Many Christians want to stop here and say that we will eventually receive glorified bodies, but that is all that we can know now. On this view we can say nothing more about whether our loved ones who have died are now conscious, living, or loving. But in fact this view is a tragic mistake, not least because it turns death into a very dark place and because it does not do justice to the particular character of our animality. We are rational animals. I talk about this in the book, and I can't go into it further here, but our animality is not the kind that simply is annihilated when we die.
The "demise of death" happens because of Jesus' Resurrection: only when we are united gloriously with God and each other in the final consummation, when we are present to Jesus and to each other in our glorified bodies, will death be fully conquered and the kingdom of God fully established. But we need to affirm also that death is not, for the Christian, what the materialist thinks it is. Death is not darkness, not annihilation, not loneliness. It is not this because we are spiritual animals, and our bodily death does not cut off our communion.
True, death brings our historical lives to an end, but we need to remember that God has made us spiritual animals: death does not obliterate us as it does other animals. If we aren't aware of this, and if we suppose that death annihilates us, then resurrection quickly begins to seem a very distant and quixotic hope: perhaps God will clone me at the end of time, but if so this new me would be merely a copy of me rather than being me! On this view death would win after all. The demise of death, therefore, must combine bodily resurrection and our ongoing life in God during the period (not a historical period, but a real waiting) between our bodily death and the consummation of all things.
Describe the beatific vision. Is this something that can really have an impact in modern life? How?

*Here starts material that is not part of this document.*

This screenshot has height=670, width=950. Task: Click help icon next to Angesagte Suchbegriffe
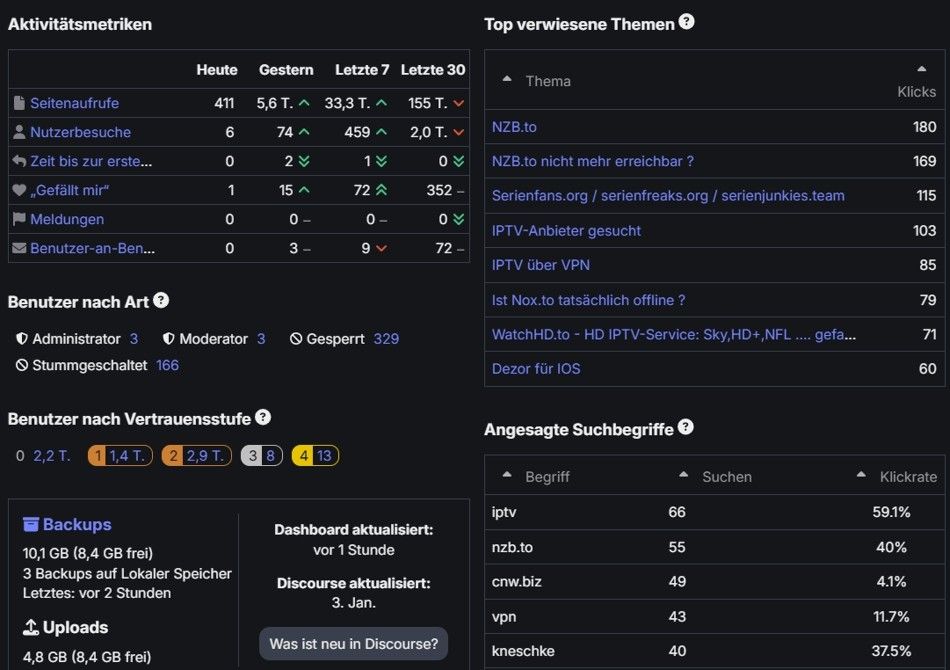[x=685, y=427]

It is a simple thing, really. We are made for God, which is to say we are made for intimate personal communion in holiness. We are made for the joy and peace of charity and the adventure of wisdom. We are made to know Him as He is. Our earthly lives rightly entail many projects, but none of them fully fits us. The project that we want is actually to be known and loved by Him in such a way that we fully reciprocate that knowledge and love, so that we can really share in His life. Can God enable us to share in His life? Yes. And this is going to be an amazing thing. Jesus' risen body shows us, too, that our glorified bodies will be able to take part in the communion of charity or true friendship with the triune God—the communion that is what we mean when we talk about beatific vision.
What do you think happens after death for a believer? Do we have a spiritual soul, or is there a "sleep" experience?
If we were solely material beings, then we would not actually "sleep" at death. We'd simply be annihilated or become nothing. Obviously God could later reconstitute our bodies, but this reconstitution would be a copy rather than the real thing. When a material thing is destroyed, it can be rebuilt, but the newly built thing is not the old thing; it is a distinct, new material composite.
In fact, God made us not merely animals but rational animals. As I try to show in the book, the arguments that aim to show that we do not have souls are false both biblically and philosophically. N. T. Wright recognizes that the New Testament anticipates that death does not destroy us but instead a spiritual entity lives with God and awaits the resurrection of the body and the fullness of the new creation. This is what I think too. Although Wright polemicizes against Platonism, the spiritual soul really is not a merely Platonic doctrine. The key is this: death is a dreadful punishment, because we are body-soul unities; but death does not usher us into darkness, annihilation, or nothingness, even during the period prior to the final resurrection. Materialists accustom themselves to missing part of the picture, and this makes materialists (in general) more likely to have difficulty imagining bodily resurrection as a true fulfillment of the human "I."
What do you think of popular near-death experiences? Are they authentic? Colton Burpo's account in Heaven Is for Real, for example?
I've seen the book at the bookstore, but I don't know enough of the details. These experiences are authentic insofar as they make clear that death is not an entrance into gloomy non-being and non-relationality. Death is certainly a harrowing passage, but Jesus is with us, and so are many others in union of prayer. This seems to me to be the key point of near-death experiences. They also describe heaven in terms of communion or (on the contrary) of alienation. Their point again seems to be accurate: how we live now matters.